Can do either a Huffman coding, or X atoms or Lisp-atoms. Define a
table 'here are the strings I will use in my document' - and use those
escapes instead of angle brackets. Machine parsable, but decidedly
unreadable. But compact -- even the dictionary for a common type could
be externalized through another dictionary URL.
3. Worry about issues of space-time layout of XML. How to represent
the tree structure to lay out the file to lay out chunks of the tree
within the stream. Important because of low latency issues. Depth
first (static, local, index), breadth first (online-progressive
#1 and #2 are issues of degree. #1 keeps the layer separation much
Then the question is #3, what kinds of layout do we want to do? High
level: we don't need to fix this in the encoding - we can already use
XLL link model to do layout within a transaction. The HTTP transaction
can pre-push the subsidiary chunks in the most useful
Argument in favor of #2 -- need a machine-proof encoding format.
Doesn't deal with ambiguities of whitespace, etc. How to make the thing
in core have less impedence with the thing on disk? Tradeoff: the goal
of a truly archival format is weakened, perhaps fatally.
In yet other scenarios, XML may not be adopted unless compact form.

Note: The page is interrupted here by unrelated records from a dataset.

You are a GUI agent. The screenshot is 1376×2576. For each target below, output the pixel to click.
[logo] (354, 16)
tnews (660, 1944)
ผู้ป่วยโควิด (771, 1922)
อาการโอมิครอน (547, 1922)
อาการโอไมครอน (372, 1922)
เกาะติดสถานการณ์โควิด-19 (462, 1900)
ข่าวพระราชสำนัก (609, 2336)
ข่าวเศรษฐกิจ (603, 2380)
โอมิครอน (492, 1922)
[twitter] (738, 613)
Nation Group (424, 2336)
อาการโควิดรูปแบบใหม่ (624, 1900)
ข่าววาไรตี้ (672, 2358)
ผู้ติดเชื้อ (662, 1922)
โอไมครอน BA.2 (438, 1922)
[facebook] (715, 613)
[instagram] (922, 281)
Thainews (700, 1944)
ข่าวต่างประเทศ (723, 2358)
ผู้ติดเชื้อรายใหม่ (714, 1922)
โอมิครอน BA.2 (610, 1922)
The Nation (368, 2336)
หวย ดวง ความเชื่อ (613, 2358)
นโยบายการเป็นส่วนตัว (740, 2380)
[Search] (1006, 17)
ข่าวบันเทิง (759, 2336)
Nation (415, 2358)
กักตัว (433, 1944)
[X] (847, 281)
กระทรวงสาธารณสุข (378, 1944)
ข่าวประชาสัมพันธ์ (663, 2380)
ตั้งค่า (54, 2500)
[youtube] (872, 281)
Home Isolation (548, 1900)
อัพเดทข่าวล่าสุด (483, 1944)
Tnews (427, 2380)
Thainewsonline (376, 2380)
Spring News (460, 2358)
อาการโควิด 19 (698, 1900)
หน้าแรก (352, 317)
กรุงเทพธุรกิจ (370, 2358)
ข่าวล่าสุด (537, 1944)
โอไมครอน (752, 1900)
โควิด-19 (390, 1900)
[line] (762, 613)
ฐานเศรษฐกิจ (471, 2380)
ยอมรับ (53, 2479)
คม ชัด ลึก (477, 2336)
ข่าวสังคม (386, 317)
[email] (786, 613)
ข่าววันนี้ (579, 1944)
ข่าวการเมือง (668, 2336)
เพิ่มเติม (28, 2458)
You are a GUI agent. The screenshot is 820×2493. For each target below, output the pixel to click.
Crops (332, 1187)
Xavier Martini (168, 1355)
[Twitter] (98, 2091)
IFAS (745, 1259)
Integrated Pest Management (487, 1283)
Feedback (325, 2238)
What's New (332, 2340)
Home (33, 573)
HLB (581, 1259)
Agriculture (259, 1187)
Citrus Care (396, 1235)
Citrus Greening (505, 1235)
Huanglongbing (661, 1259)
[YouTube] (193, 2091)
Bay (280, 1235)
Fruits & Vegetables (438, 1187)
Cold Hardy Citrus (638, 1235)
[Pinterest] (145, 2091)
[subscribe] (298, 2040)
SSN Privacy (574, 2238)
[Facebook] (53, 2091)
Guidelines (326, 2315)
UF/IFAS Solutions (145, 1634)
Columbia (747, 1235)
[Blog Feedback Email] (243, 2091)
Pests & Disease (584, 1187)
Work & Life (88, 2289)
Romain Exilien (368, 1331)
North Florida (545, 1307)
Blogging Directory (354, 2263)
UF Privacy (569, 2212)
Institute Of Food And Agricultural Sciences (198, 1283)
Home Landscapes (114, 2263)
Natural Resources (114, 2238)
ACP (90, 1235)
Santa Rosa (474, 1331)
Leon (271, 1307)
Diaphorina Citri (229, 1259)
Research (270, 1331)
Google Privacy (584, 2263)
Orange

No
room for full gzip stack inside a light bulb, or some other ROM-based
HDML now has a compact encoding... will have to look into it more.
Arbitrary deferment - ANY chunk of XML can be done offline by replacing
it with a reference. For example, in a form, with a set of attributes
for choices -- could make list of choices a resource.
Some of our other concerns are no longer urgent since the XML Namespaces
work is moving forward swiftly.
Composability is still a tough goal with the SGML heritage and
namespaces up in the air. Our hope is:
any fragment should be a complete document, and
any document should be a complete fragment
Just Sartre passing the time, and the bottle,
Talking about music is like dancing about architecture.